Un univers à N=1 dimension (+1 temps) n’est pas imaginable en physique, mais du point de vue artistique j’aime beaucoup ”la Linea” de mon enfance, un dessin animé minimaliste en “1½ D” avec interventions ponctuelles d’un Créateur tridimensionnel :

Cliquer ici pour voir la vidéo.

A propos d’un univers à N=4 dimensions spatiales (+1 temps toujours), Dave Goldberg mentionne un fait que je n’avais pas réalisé : l’action des forces n’y diminue pas comme l’inverse du carré de la distance comme dans notre univers, mais comme l’inverse du cube de la distance. Ceci fait notamment qu’aucune planète à 4 dimensions ne peut décrire une orbite stable autour de son soleil hypersphérique. Le problème ne s’arrangeant pas en augmentant les dimensions il faut se rendre à l’évidence : un univers “fertile”, où la complexité peut se développer jusqu’à permettre des formes de vie ne peut avoir que N=3 dimensions, ou à la rigueur 2.

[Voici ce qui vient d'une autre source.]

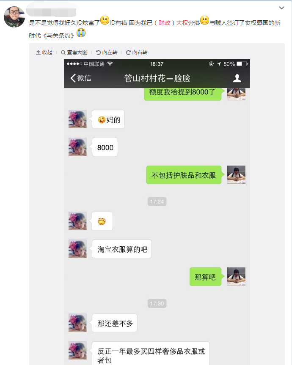Click the red 大权 link in post
This screenshot has width=292, height=365.
coord(182,23)
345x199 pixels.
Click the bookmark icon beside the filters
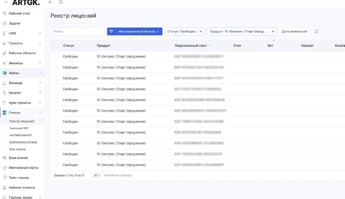point(317,32)
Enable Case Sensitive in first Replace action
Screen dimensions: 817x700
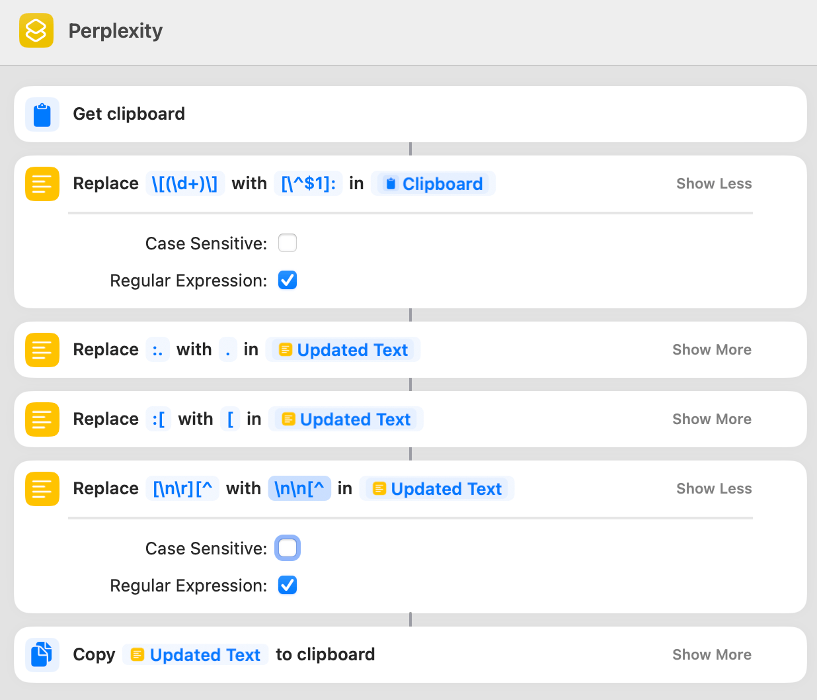(x=288, y=243)

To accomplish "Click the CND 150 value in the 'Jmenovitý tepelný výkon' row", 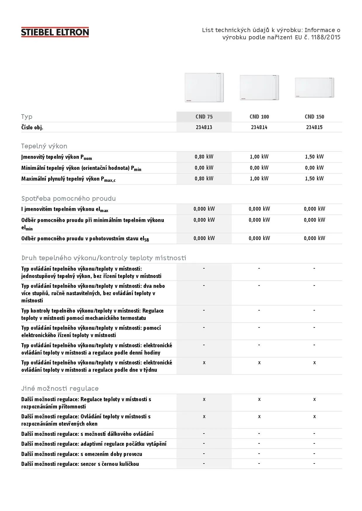I will pyautogui.click(x=314, y=157).
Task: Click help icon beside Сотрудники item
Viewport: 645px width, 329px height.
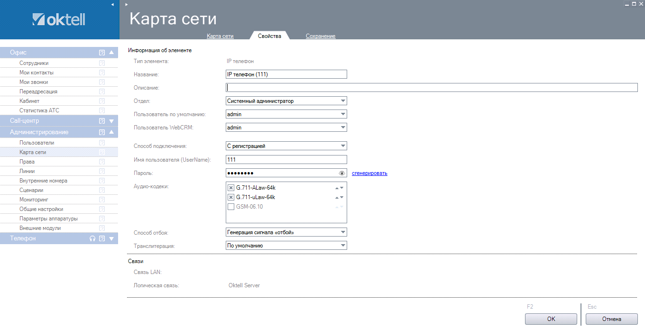Action: 101,63
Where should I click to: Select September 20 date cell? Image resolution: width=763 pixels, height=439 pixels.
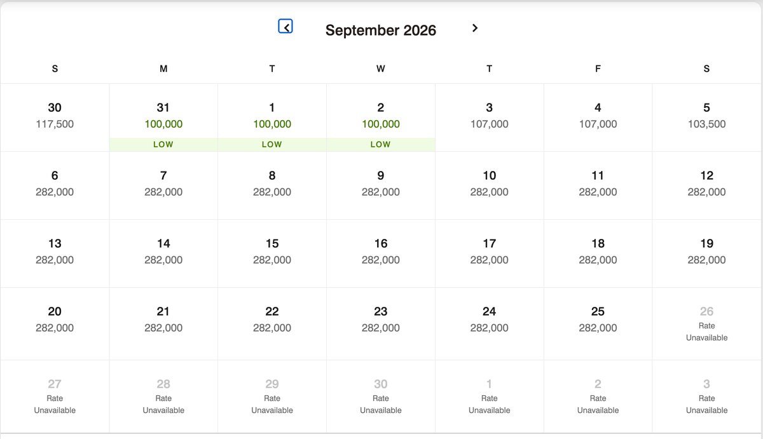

Plus une seule dimension de temps, toujours. Quelle que soit la “nature du temps” on n’y coupe pas : au niveau macroscopique bien décrit par la relativité d’Albert, le temps est décrit par une dimension imaginaire, au sens mathématique des nombres complexes. Évidemment, sans temps un univers serait désespérément statique et sans intérêt.

Mais peut-on imaginer un temps à plus d’une dimension ? Mathématiquement ça ne pose pas trop de problèmes et les caractéristiques de tels univers ont été étudées, notamment par Max Tegmark. Son très intéressant article soulève la difficulté majeure posée par un univers à plusieurs dimensions de temps :

Si un observateur est capable d’utiliser sa conscience de soi et des capacités de traitement de l’information, les lois de la physique doivent être telles qu’il puisse faire au moins certaines prédictions. Plus précisément, au sein du cadre d’une théorie des champs, en mesurant diverses valeurs de champ à proximité, il faut qu’il ait la possibilité de calculer les valeurs de champ à certains points plus éloignés de l’espace-temps (ceux se trouvant le long de la ligne de son monde à venir sont particulièrement utiles) avec une marge d’erreur finie. Si ce type de causalité bien définie était absente, alors non seulement il n’y aurait aucune raison pour que cet observateur ait une conscience de soi, mais il semble très peu probable que des systèmes de traitement de l’information tels que les ordinateurs ou le cerveau puisse exister.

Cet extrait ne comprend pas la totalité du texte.